▶ _Estratto fornito_
E la vita era la luce degli uomini. Gesù è vita e luce in quanto è la rivelazione personale e storica di Dio, che salva (8,12; 9,5; 12,46). L’autore del Prologo annuncia solennemente che la rivelazione portata da Gesù, il Verbo, non è per pochi intimi, ma per tutti gli uomini di ogni tempo, luogo e condizione. Per alcuni, questa rivelazione consiste in una “illuminazione” del Verbo mediante la ragione umana (gli apologéti del II secolo d.C. parlavano di Lògos spermatikòs, cioè di germi di verità seminati dal Lògos nel cuore degli uomini) ma, per altri, essa è già la rivelazione storica del Verbo incarnato.

I termini vita e luce indicano la pienezza dell’esistenza umana e la rivelazione ne esprime il senso più profondo. La Vita diviene Luce, che ne illumina il senso; a sua volta, la luce è potenza di vita quando viene accolta nella fede.

▶ _Consegne_
a - Risponda alle seguenti domande sul brano relativo al Prologo:
(i) A chi è destinata la rivelazione portata da Gesù, secondo l'autore del Prologo?
(ii) Con quale espressione gli apologéti del II secolo d.C. indicavano i germi di verità seminati dal Lògos nel cuore degli uomini?
(iii) Che cosa indicano i termini vita e luce?
b - In base al brano sul Prologo, spieghi per quale motivo Gesù è detto vita e luce.
c - Prosegua il brano sul Prologo a partire dall'ultima frase riportata.

▶ _Dati forniti_
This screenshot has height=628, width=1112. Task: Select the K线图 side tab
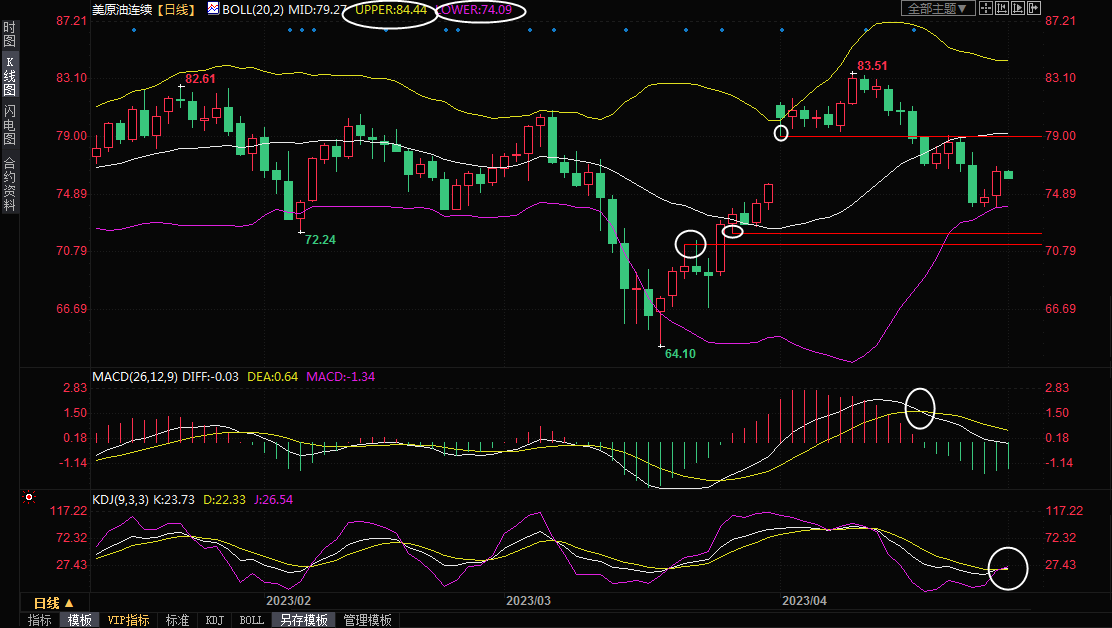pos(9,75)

--

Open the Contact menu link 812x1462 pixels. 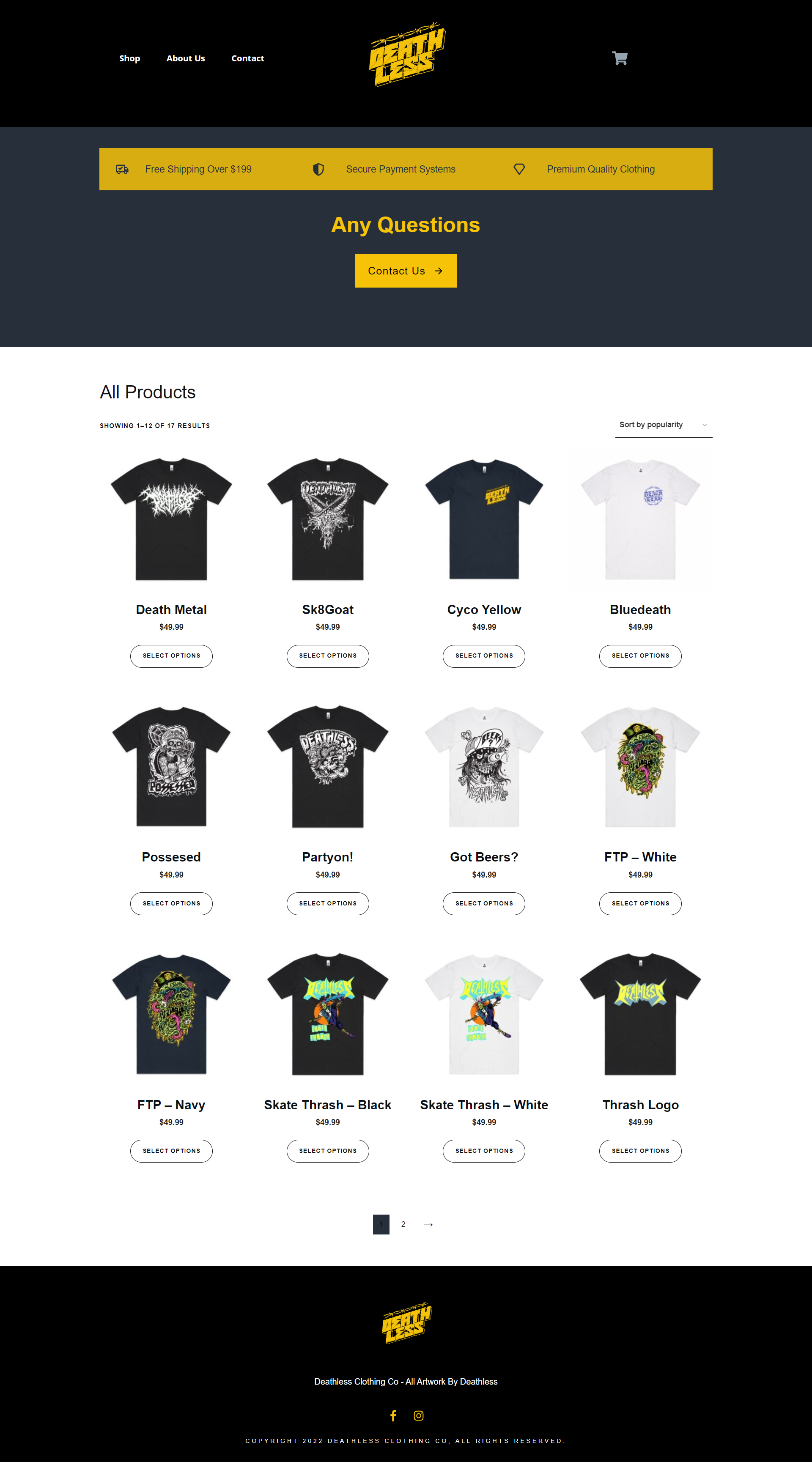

▶ _Risposte alle consegne_
a -
(i) A tutti gli uomini di ogni tempo, luogo e condizione, non a pochi intimi.
(ii) Lògos spermatikòs.
(iii) La pienezza dell'esistenza umana.

b - Gesù è vita e luce in quanto è la rivelazione personale e storica di Dio, che salva.

c -
La luce splende nelle tenebre, ma le tenebre non l’hanno accolta. Inizia lo scontro storico ed esistenziale tra la luce e le tenebre; queste ultime non sono capaci di catturare, accogliere, prendere dentro di sé la luce. Si tratta di un tipico esempio di dualismo giovanneo. Le tenebre (in greco skotìa, vocabolo tipico di Giovanni) sono indicative del mondo lontano da Dio e chiuso in se stesso, incapace di credere e di accogliere la Luce, cioè Gesù – Parola rivelata di Dio, che dà la vita agli uomini. In poche parole l’autore del Prologo sintetizza tutto il contenuto del Vangelo: l’incredulità degli uomini respinge Gesù, colui che “dona la vita” (5,21), che è “la resurrezione e la vita” (11,25) e la “luce del mondo” (8,12) e, per ciò stesso, ne causa la morte sulla croce. Le tenebre indicano il mondo dominato dal male ed ostile alla rivelazione del Verbo.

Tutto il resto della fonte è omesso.